You've had a play with some CAD packages and have sat through some tutorials. That's all well and good but you need to know what parts need to go into a robot. In this post we are going to look at the most basic of setups to keep things simple. A simple rammer with no weapons. Now of course this wouldn't be allowed on the show as you have to have an active weapon (it's in the rules) but we will build up to looking at weapons in later posts.
schematic
Please excuse the simplicity of our schematic below but it will give us a basis to talk through a basic robot.
Battery
No matter what battery chemistry is used, only batteries that are non spill are allowed in the arena. This is to stop any accidents involving acids if the robot is tipped upside down. Therefore the car battery that you thought was ideal to use I'm afraid will have to be put to some other use.
Older battery chemistries
Traditionally sealed lead acid (SLA) batteries, nickel metal hydride (Nimh) or Nickel Cadmium (Nicad) batteries were all that was available the robot builder.
Sealed lead acid
SLA batteries are very heavy however using batteries such as the hawker odyssey gave the potential for huge current draws. If you used these in your robot you were typically looking at either the 13Ah or 18Ah versions which would give you anywhere from 12kg upwards of batteries in your machine to run on 24v which is a huge percentage of the weight limit. This means less weight for weapons and armour!

**Stated goal**
Write out the part of the robot-building post between "You've had a" and "a basic robot.", inclusive, word for word. The listing after the robot-building post is separate material with no connection to it.

**Source excerpt**
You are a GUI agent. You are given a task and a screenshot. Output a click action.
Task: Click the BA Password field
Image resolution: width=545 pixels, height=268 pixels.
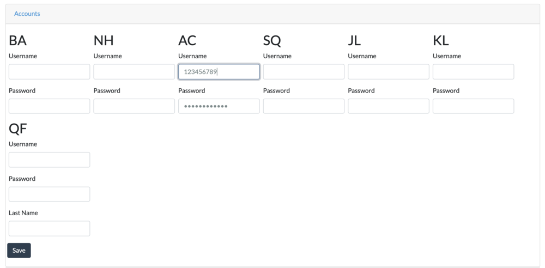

**Finished answer**
You've had a play with some CAD packages and have sat through some tutorials. That's all well and good but you need to know what parts need to go into a robot. In this post we are going to look at the most basic of setups to keep things simple. A simple rammer with no weapons. Now of course this wouldn't be allowed on the show as you have to have an active weapon (it's in the rules) but we will build up to looking at weapons in later posts.
schematic
Please excuse the simplicity of our schematic below but it will give us a basis to talk through a basic robot.